==== Text under study ====

Connie Willis' experience with Dr. Jack Williamson (MA 57, BA 57), Eastern New Mexico University's "Grand Master" of science fiction, began when the two met at a Mile Highcon Convention in Denver, Colorado, in the late 70s.
Connie, winner of 11 Hugo and seven Nebula writing awards, has been writing science fiction since 1970. After their first meeting, she was honored that Jack asked her to be the guest of honor for the Jack Williamson Lectureship in Portales, New Mexico. The two bonded immediately.
"I came down and loved Portales and him [Williamson]... and everybody," she said.
As Eastern celebrated an Out of This World Homecoming in 2024, Connie found the road to Portales once again to read from her story "Non-Stop to Portales." The work is named after Williamson's novelette Non-Stop to Mars, first published in 1939.
Willis' story references Jack's work several times and is intertwined with his roots in eastern New Mexico.
“Science is the doorway to the future, scientification, the golden key. It goes ahead and lights the way. And when science sees the things made real in the author’s mind, it makes them real indeed.” — Jack Williamson, 1928
In the story, an inventor and agricultural salesman, Carter Stewart, finds himself seeking employment in what he considers a "dead-end" stop in Portales. While looking for something to appease his boredom he has a chance encounter with a bus tour from beyond time and space. Steward discovers a wealth of treasures hidden right in front of him among the dusty plains of Eastern New Mexico. Strange shifts in the space-time continuum turn out to be the remnants of Jack Williamson's futuristic vision.
Jack Williamson famously said, "No one can predict the future, [they] can only point the way."

====

> **Task requirements**:
• A. In the text about Connie Willis and Jack Williamson, reproduce the passage from "Connie Willis' experience" to "the late 70s.", substituting "Boulder" for "Denver".
• B. Translate this sentence from the text about Connie Willis and Jack Williamson into Spanish: "Willis' story references Jack's work several times and is intertwined with his roots in eastern New Mexico."

==== Information ====

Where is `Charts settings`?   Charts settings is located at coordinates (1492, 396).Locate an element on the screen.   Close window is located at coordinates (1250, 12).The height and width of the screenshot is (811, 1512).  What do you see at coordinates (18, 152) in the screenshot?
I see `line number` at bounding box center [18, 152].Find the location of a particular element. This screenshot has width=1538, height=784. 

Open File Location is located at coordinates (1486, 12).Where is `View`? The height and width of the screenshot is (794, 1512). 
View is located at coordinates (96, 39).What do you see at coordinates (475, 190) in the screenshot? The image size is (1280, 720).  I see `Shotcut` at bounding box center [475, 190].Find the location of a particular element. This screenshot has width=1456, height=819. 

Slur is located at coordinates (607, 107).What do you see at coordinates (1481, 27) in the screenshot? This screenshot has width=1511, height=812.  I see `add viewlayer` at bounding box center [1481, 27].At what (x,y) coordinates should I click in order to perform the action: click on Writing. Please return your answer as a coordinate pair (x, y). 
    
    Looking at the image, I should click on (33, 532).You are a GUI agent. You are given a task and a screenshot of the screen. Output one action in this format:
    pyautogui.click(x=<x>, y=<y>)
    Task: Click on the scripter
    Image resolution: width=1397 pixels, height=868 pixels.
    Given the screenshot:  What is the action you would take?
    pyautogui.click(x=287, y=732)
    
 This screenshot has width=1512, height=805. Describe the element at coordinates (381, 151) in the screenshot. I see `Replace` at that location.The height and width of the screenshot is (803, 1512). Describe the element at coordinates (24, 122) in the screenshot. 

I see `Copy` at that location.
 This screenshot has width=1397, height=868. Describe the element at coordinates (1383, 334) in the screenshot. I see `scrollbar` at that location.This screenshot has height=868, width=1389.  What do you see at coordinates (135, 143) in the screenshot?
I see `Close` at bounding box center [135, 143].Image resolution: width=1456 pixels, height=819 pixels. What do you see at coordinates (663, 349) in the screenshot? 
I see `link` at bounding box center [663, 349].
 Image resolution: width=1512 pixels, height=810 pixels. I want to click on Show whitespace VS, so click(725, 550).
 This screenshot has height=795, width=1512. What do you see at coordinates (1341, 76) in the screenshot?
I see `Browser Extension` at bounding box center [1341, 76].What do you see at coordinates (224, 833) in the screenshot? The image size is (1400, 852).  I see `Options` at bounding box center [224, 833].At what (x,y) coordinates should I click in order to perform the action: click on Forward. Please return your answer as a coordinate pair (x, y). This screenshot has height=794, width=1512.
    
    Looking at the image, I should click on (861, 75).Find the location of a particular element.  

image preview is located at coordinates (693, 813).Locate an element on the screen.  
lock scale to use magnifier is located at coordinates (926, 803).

====

> **Answers for the tasks**:
• A.
Connie Willis' experience with Dr. Jack Williamson (MA 57, BA 57), Eastern New Mexico University's "Grand Master" of science fiction, began when the two met at a Mile Highcon Convention in Boulder, Colorado, in the late 70s.

• B. La historia de Willis hace referencia a la obra de Jack en varias ocasiones y está entrelazada con sus raíces en el este de Nuevo México.